# Libreoffice fails to build



## EmeraldBot (Aug 26, 2014)

Hi, everyone!

I'm trying to build Libreoffice, but it's failing because of a "no rule to make target". I'll put the log here, and perhaps there's an error in the port?

http://pastebin.com/nUZudxQ9


----------



## talsamon (Aug 26, 2014)

The option java is per default OFF.


----------



## EmeraldBot (Aug 26, 2014)

So, that means I must disable Java support? (if it is possible to keep it, I would prefer to do so)


----------



## talsamon (Aug 26, 2014)

Which FreeBSD version? With the recent version of libreoffice-4.2.5_4 I had other problems but not with JDK. Try to recompile openjdk6. If this doesn't work do `portmaster -Rf openjdk6`.


----------



## EmeraldBot (Aug 26, 2014)

My version is FreeBSD 10-RELEASE. My full uname -a is: 
	
	



```
FreeBSD Neptune 10.0-RELEASE-p7 FreeBSD 10.0-RELEASE-p7 #0: Tue Jul  8 06:37:44 UTC 2014    
root@amd64-builder.daemonology.net:/usr/obj/usr/src/sys/GENERIC  amd64
```
I've successfully compiled Libreoffice _without_ Java support, so that's certainly the problem. I'll try `portmaster -Rf openjdk6`. I also have openjdk7 and 8 installed, as well as the Linux version of 7, in case "that changes everything", so to speak.


----------



## talsamon (Aug 26, 2014)

No. Have a look  at the Makefile --> # LibreOffice works only with Java 6 -- which may not be the default
# if you specify the JAVA_VENDOR variable.

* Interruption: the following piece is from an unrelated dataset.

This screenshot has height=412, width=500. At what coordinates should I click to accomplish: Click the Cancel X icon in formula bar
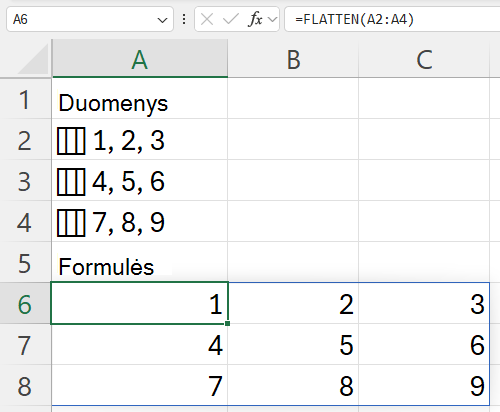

Maybe you have to put in your /etc/make.conf (only for LibreOffice, after compile comment it out - sorry, I have forgotten before):

```
JAVA_PREFERRED_PORTS=JAVA_PORT_NATIVE_OPENJDK_JDK_1_6
```


----------



## EmeraldBot (Aug 26, 2014)

Ah! The `portmaster -Rf editors/libreoffice` did the trick, and I'll keep the make.conf in mind. Thank you!  :beergrin


----------